REVIEW: Brian Wilson, I Just Wasn’t Made For These Times (MCA)

The notes and ideas of Brian Wilson have ended up everywhere, appreciated more and perceived as cooler once disguised in non-Beach Boys settings: Paul !McCartney’s bass lines, punk-pop, John Cale, the Pixies and Frank Black, REM, even Def Leppard harmonies. And there’s no question that occasionally the ideas are done better (see the Descendents’ “Wendy”), but the point remains. It’s amazing how much music improves for a lot of people with the subtraction of candy-striped outfits and the addition of dark shades, distortion and/or a hard drug addiction. And that’s because it’s impossible to hear music as pure sound since the history and social context of the music alters the listener’s brain, which is where music happens anyway.

So when I say that Brian Wilson’s voice is a little broken and out-of-tune in this disc and that the Don Was production is slick, session-musicianly and sometimes fantastically inappropriate, that isn’t meant as a knock on the listening experience. Because context is everything and the Brian Wilson myth is one of fallen child genius overindulged and constantly manipulated for commercial gain. And frankly, most people had written Brian off as a raving lunatic incapable of getting out of bed, much less making music.

Even though I’ve hyped the “come peep at the tormented and manipulated boy genius” angle, it’s good that the song selection here is generally outstanding. The songs are pulled from all across the years of Brian’s output, from the early JFK-inspired “Warmth of the Sun” to the two best songs from the Wilson solo album from this decade. He sings in his “mature” voice (“mature” = lower register, ragged, old, weird and slurry, covered in flange), but his voice fits the mellowness of the songs chosen. And he’s never sounded so child-like and frightened as when he ends the line “there’re a lot of people out there hurting and it really scares me”. He also sounds genuinely playful on “Wonderful”, which is not a bad idea, but I’ll stick to the box set version since the real kick of the song is in the godlike precision of the harmonies which really enhances the fairytale-ness of the surprisingly good Van Dyke Park lyrics.

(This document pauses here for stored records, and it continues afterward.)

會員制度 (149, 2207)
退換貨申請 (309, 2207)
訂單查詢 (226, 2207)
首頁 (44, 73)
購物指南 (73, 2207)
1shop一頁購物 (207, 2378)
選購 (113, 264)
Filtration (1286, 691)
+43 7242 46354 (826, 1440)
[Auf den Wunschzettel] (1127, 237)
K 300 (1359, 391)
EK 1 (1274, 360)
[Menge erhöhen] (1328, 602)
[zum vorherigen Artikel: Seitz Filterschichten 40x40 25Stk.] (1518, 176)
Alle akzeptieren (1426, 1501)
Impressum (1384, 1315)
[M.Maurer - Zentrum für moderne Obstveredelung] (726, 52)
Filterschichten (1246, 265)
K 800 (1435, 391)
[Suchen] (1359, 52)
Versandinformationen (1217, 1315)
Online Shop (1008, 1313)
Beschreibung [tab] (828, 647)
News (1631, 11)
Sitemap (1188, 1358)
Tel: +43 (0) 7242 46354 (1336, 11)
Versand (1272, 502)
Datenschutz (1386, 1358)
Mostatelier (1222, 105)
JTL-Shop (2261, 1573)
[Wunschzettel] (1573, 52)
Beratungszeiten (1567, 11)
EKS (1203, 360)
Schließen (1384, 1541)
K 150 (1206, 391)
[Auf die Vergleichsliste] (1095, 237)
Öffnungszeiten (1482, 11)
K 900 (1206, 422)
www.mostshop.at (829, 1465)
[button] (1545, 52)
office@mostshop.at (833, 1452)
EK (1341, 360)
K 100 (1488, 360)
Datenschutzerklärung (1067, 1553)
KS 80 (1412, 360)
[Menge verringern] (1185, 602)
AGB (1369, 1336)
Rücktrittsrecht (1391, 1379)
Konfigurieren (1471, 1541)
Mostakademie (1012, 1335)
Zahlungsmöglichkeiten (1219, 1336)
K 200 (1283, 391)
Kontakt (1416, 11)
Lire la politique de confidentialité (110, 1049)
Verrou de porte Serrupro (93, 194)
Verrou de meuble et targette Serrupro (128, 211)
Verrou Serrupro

The point is Brian still has a lot of personality, which can’t be said about the arrangements and playing. The good sounds come from a refinement of the original ideas in the songs (altered “Caroline No” milkbottle beat, big warm piano sound on “This Whole World”), and the atrocious come from straying too far (the nightmarish flute solo on “Caroline No”). This is true even when the performance is good, for instance the backup singers sing soulfully, but that doesn’t really fit with the BW program. The arrangements are slick, but in Pet Sounds orchestras have a real distinctive voice, and these sounds are anonymous. I really doubt Brian had much input on this album. Just the fact that he sings out of tune is a dead giveaway, since he used to be a maniac for in-tuneness (thus Mike Love’s complaint “Who’s going to hear these mistakes, the ears of a dog?” that named Pet Sounds).

If you’re only a fan of peppy Endless Summer Beach Boys, skip this. If you’re a fan of Pet Sounds and on, this is worth a listen. If you are a Smile fanatic, you have already purchased this disc. If you are a reflexive BB hater, this disc may not convert you unless you are only familiar with candy-striped bozos carrying surfboards. That might have been the best result of the documentary this disc is attached to: introducing people to the more thoughtful and mellow side of Brian Wilson. In the end the documentary was a bit of a letdown for me, except for the music, which, as I said above, is really enjoyable for socio-econo-political-voyeristic reasons. “This Whole World” is a real polished gem, “Do it Again” was charmingly retro even in 1968 and is in retro-overdrive in 1995, and “Melt Away” and “‘Til I Die” are stunning, beautiful songs by any standard. If you’re running Audiodeck 2.5 or a comparable Audio CD player, program it to cut off the flute solo in “Caroline No” and skip the curiosity-demo “Still I Dream of It”, then sit back and relax and feel the dissonance in your head as the frustrated, drug-and-age-ravaged, developmentally-arrested child-man genius sings, “and when I go everywhere, I see love, love, love” and means it.